Carrefour, per le cassiere pipì solo ogni quattro ore

In bagno con il cronometro, è la nuova direttiva del gruppo ai dipendenti dei supermecati. Lettera ai dipendenti del gruppo Carrefour: "Per necessità più frequenti è necessario mostrare il certificato medico". I dirigenti si difendono: "E' solo un'indicazione di massima"

Carrefour, per le cassiere 
pipì solo ogni quattro ore

In bagno col cronometro. D’ora in poi, pause pipì numerate per le cassiere dei supermercati. D’altronde si tratta di funzioni fisiologiche, quindi la scienza sarà in grado di calcolare qual è la media. Ed ecco il conto, presto fatto: una puntatina al bagno in un turno di quattro-cinque ore è la frequenza normale, quindi accettata senza problemi. Oltre si sconfina: se le cassiere devono assentarsi più spesso escono dai limiti. Letteralmente: «Qualora ci siano frequenti necessità la pausa diventa patologica e va certificata dal medico», recita una circolare interna distribuita dal gruppo Carrefour.

Si parla di un colosso dei supermercati, che si deve organizzare, come suggerisce la categoria d’appartenenza, cioè la Gdo, grande distribuzione organizzata, appunto. Ecco perché tutti quei calcoli su esigenze così intime: «È solo un’indicazione di massima per organizzare al meglio il lavoro e niente più», fanno sapere dall’azienda all’agenzia Adnkronos. Di qui l’indicazione dettagliata sulle pause «fisiologiche» (ben diverse dalle pericolose interruzioni «patologiche»), che «possono essere effettuate nei limiti della normalità», cioè «mediamente una volta in un turno di quattro-cinque ore». E se uno è fuori media che fa?

Ora i dirigenti della catena garantiscono «massima elasticità», ma quel calcolo, quel numero così preciso è un incubo.
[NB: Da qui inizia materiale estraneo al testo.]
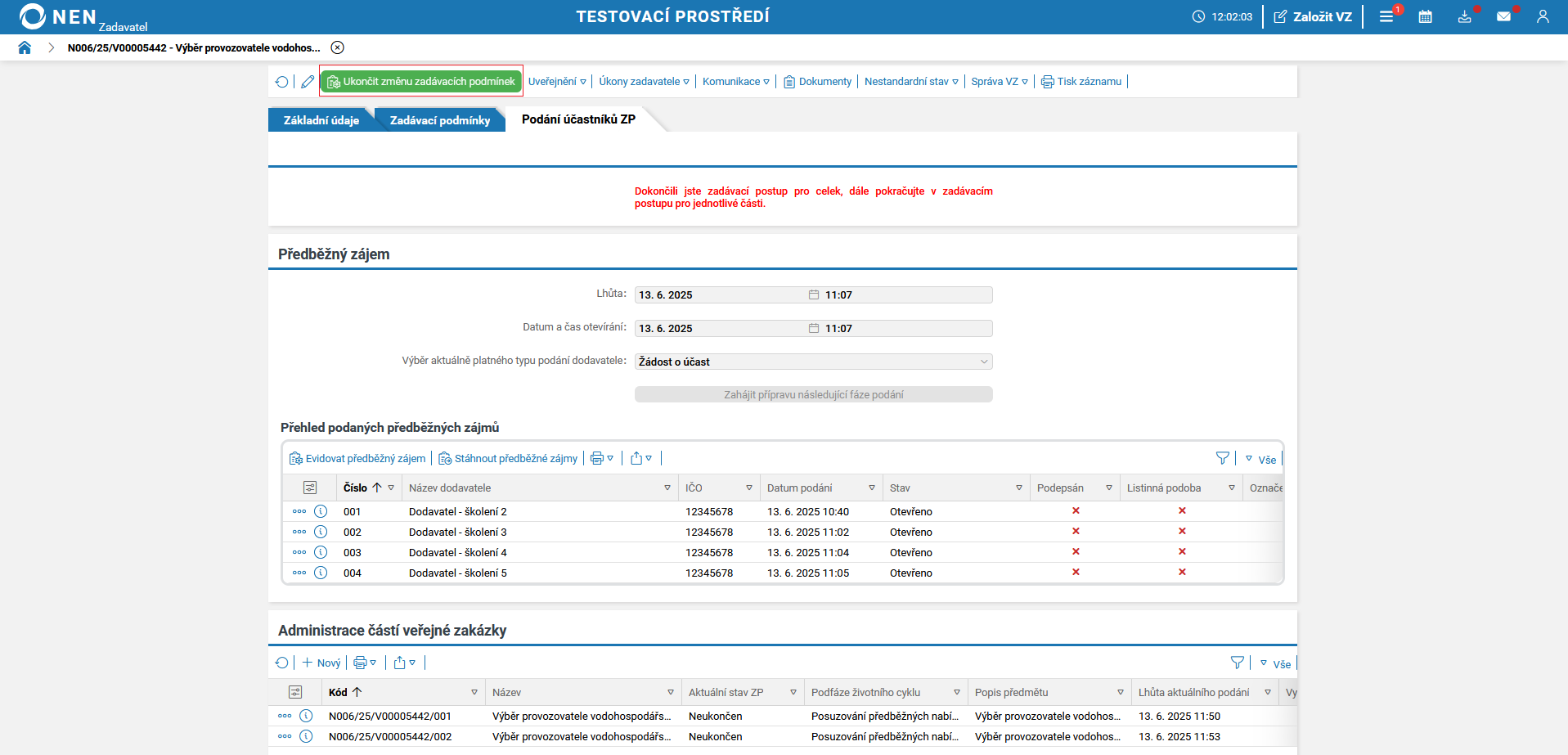The image size is (1568, 755).
Task: Expand the Správa VZ dropdown
Action: [x=999, y=82]
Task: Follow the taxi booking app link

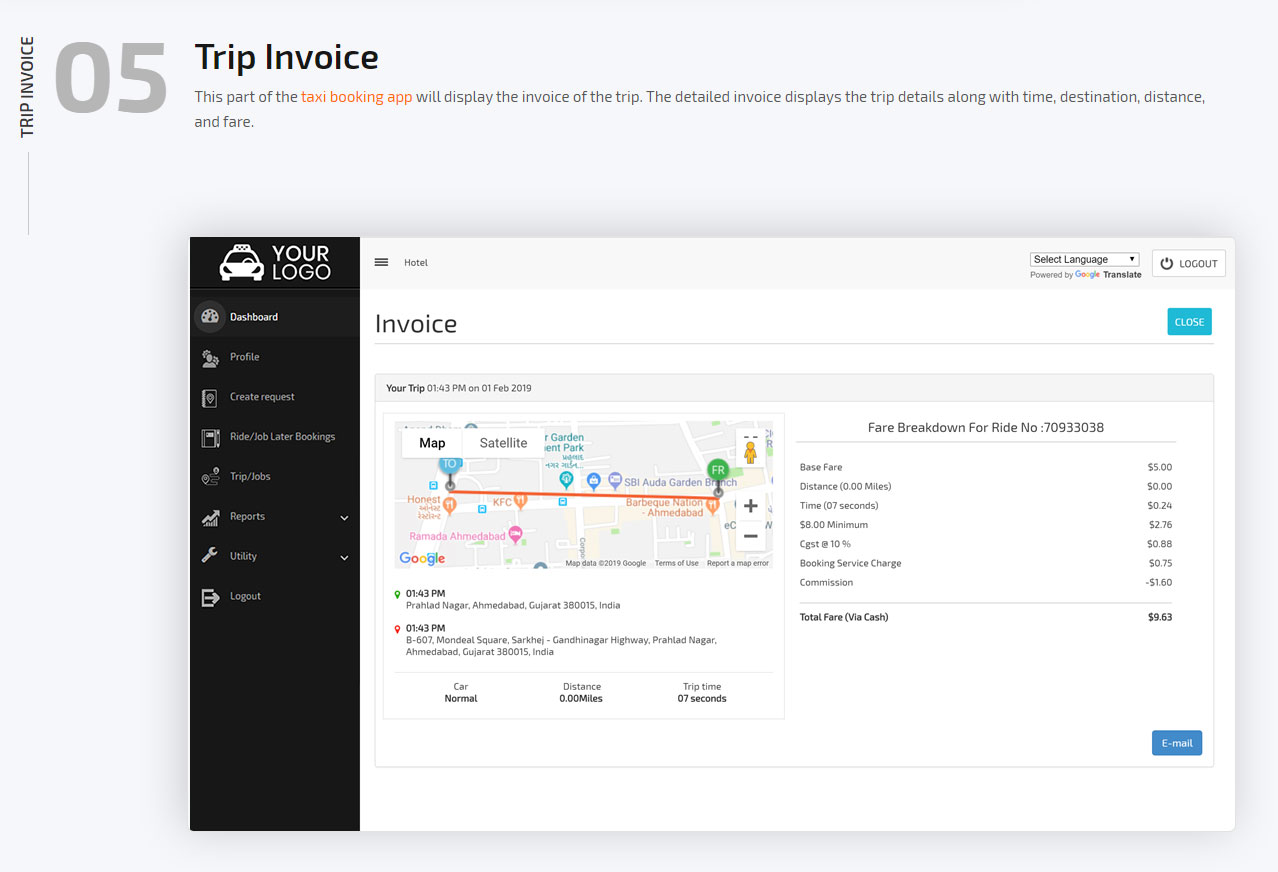Action: pyautogui.click(x=356, y=97)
La cassiera è abituata alla velocità, ai turni, al nastro che scorre senza sosta, alla marea dei clienti: insomma non è che non conosca i pregi di una certa rigidità, quella che serve per non inceppare il meccanismo, non è che non sappia quanto è importante l’ingranaggio. Però forse il cronometro della pipì non se l’aspettava.
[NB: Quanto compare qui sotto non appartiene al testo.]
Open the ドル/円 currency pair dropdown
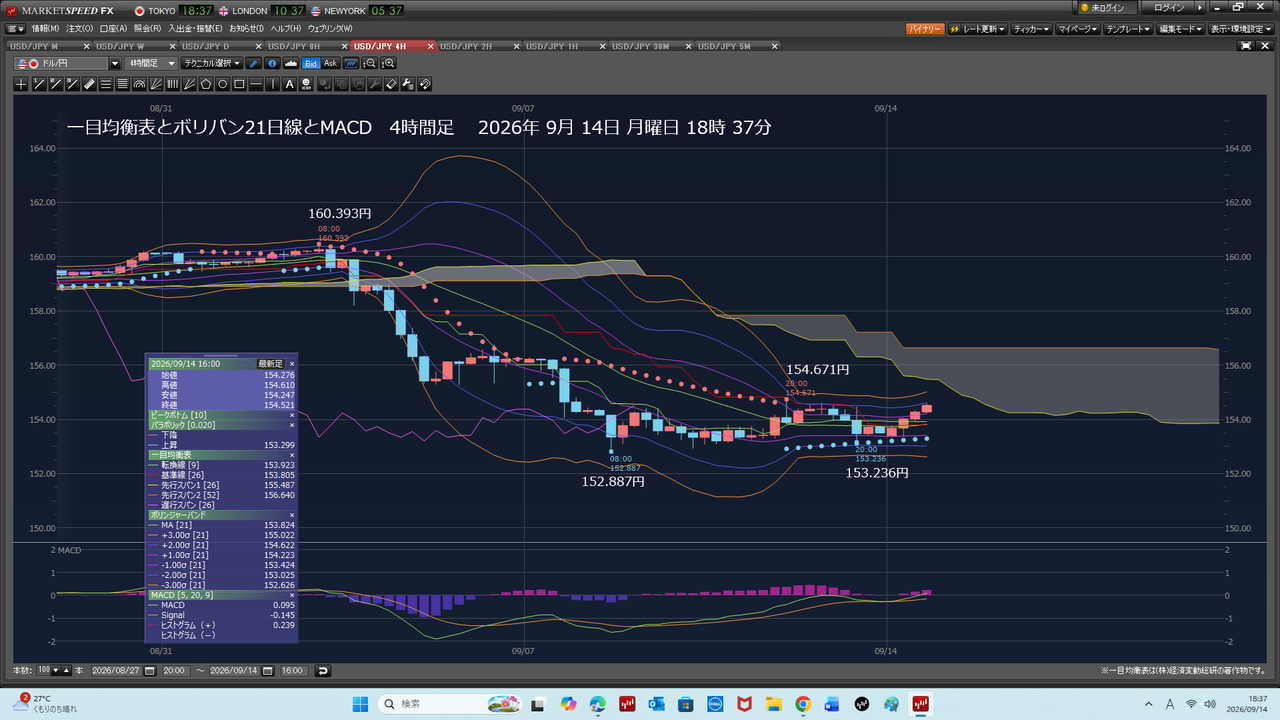Viewport: 1280px width, 720px height. point(114,63)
Di fronte a tanta solerzia, le domande sono molte: misurare perfino le puntate al bagno è un’invasione della privacy?, è un eccesso di burocrazia?, è davvero, la pipì, un fattore di turbamento sul lavoro, in grado di scombussolare un’intera organizzazione? Perché se così fosse, quella pausa fisiologica, anzi patologica potrebbe tramutarsi in una fonte di senso di colpa, una rotella impazzita che mette in crisi la perfezione del sistema.

Il direttore risorse umane di Carrefour Italia Francesco Quattrone cerca di spiegare le necessità, le difficoltà di gestire una macchina così complessa: «Voglio chiarire che questa materia delle pause è stata affrontata solo da un punto di vista organizzativo. Bisogna tenere conto che ci troviamo a gestire circa 6 mila cassiere per circa 400 punti vendita, e c’è la necessità di far funzionare al meglio la macchina. Senza intoppi». Però la faccenda non dev’essere vissuta come una minaccia, una specie di Grande fratello dei bisognini: «Naturalmente non stiamo a contare quante volte un dipendente va in bagno. Assolutamente no, voglio sottolinearlo bene». Sospiro di sollievo. Ma allora perché la circolare? «Queste sono solo linee guida, una sorta di raccomandazione, per cercare di regolare le pause ed evitare un abuso delle stesse. Bisogna considerare che l’aspetto organizzativo per le aziende della grande distribuzione è fondamentale».

Gli abusi, per carità. Ma la pausa pipì è paragonabile a quella per la sigaretta o per il caffè? Un’esperta come Alessandra Graziottin, direttore del centro di Ginecologia del San Raffaele di Milano dice di no: «Anche se è solo una raccomandazione, la trovo invasiva.

Tra l’altro la frequenza delle visite in bagno, anche per una persona che non soffre di particolari patologie, dipende da tanti fattori». Insomma bisogna rassegnarsi: anche la fisiologia ha i suoi tempi. E il cronometro potrebbe non bastare a frenarla.